→ Extrait du texte:
* * * * * * *

En 2009, neuf ans après la fin du procès, En embrassant une perspective attira de nouveau l’attention des médias. L’œuvre de Ōura fut exclue d’une exposition au Musée d’art moderne de la préfecture d’Okinawa. Organisée par Watanabe Shinya, un conservateur indépendant japonais basé à New-York, avec le soutien de Bunka no Mori Joint Venture, « l’administrateur désigné » [shitei kanrisha] du musée, l’exposition, « Into the Atomic Sunshine : Postwar Art under Japanese Peace Constitution Article 9 », s’était tenue tout d’abord au Puffin Room de New York entre janvier et février 2008, au Daikanyama Hillside Forum de Tokyo en août 2008 et enfin au musée préfectoral d’art moderne d’Okinawa d’avril à mai 2009. Selon Watanabe, cette exposition explorait la manière dont la Constitution issue de la paix avait joué un rôle central dans la formation de l’identité nationale et dans la pratique artistique depuis 1945. C’était un sujet d’actualité, vu les tentatives du gouvernement (toujours d’actualité) d’amender divers articles de la constitution relatifs aux engagements de l’État envers le pacifisme et aux capacités militaires du Japon. Les artistes Matsuzawa Yutaka, Morimura Yasumasa, Ono Yoko, Teruya Yūken, and Yanagi Yukinori participaient à l’exposition.

* * * * * * *

→ Consigne:
Recopiez intégralement l'extrait sur l'exposition « Into the Atomic Sunshine », sans rien y changer. Servez-vous uniquement de l'extrait.

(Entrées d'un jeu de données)
* * * * * * *

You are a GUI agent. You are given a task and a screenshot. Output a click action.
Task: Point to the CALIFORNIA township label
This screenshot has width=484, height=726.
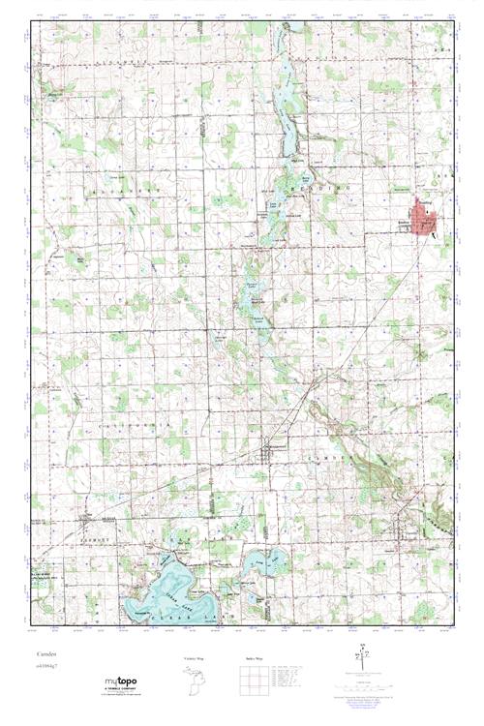(145, 426)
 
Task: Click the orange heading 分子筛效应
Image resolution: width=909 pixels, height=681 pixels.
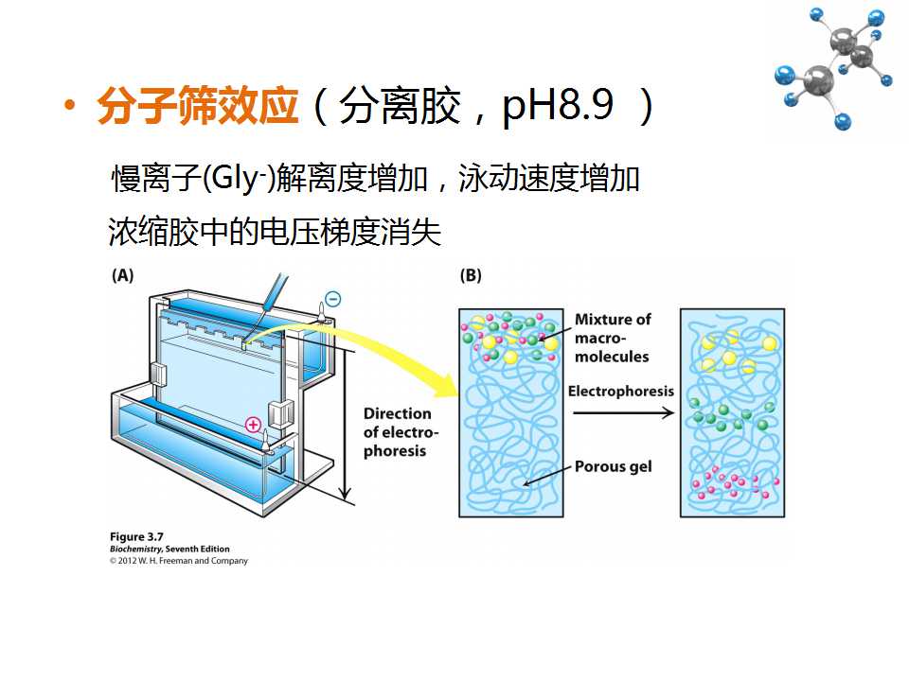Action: click(198, 105)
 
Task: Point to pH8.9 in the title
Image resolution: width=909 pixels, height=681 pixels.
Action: click(557, 106)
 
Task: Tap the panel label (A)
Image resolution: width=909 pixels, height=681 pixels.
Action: click(122, 275)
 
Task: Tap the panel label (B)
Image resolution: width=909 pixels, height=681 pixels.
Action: click(471, 275)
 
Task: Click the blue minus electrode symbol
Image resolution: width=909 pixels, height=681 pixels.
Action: click(332, 299)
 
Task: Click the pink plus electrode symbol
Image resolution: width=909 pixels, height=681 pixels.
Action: click(254, 425)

* * * * * * *

→ Réponse attendue:
En 2009, neuf ans après la fin du procès, En embrassant une perspective attira de nouveau l’attention des médias. L’œuvre de Ōura fut exclue d’une exposition au Musée d’art moderne de la préfecture d’Okinawa. Organisée par Watanabe Shinya, un conservateur indépendant japonais basé à New-York, avec le soutien de Bunka no Mori Joint Venture, « l’administrateur désigné » [shitei kanrisha] du musée, l’exposition, « Into the Atomic Sunshine : Postwar Art under Japanese Peace Constitution Article 9 », s’était tenue tout d’abord au Puffin Room de New York entre janvier et février 2008, au Daikanyama Hillside Forum de Tokyo en août 2008 et enfin au musée préfectoral d’art moderne d’Okinawa d’avril à mai 2009. Selon Watanabe, cette exposition explorait la manière dont la Constitution issue de la paix avait joué un rôle central dans la formation de l’identité nationale et dans la pratique artistique depuis 1945. C’était un sujet d’actualité, vu les tentatives du gouvernement (toujours d’actualité) d’amender divers articles de la constitution relatifs aux engagements de l’État envers le pacifisme et aux capacités militaires du Japon. Les artistes Matsuzawa Yutaka, Morimura Yasumasa, Ono Yoko, Teruya Yūken, and Yanagi Yukinori participaient à l’exposition.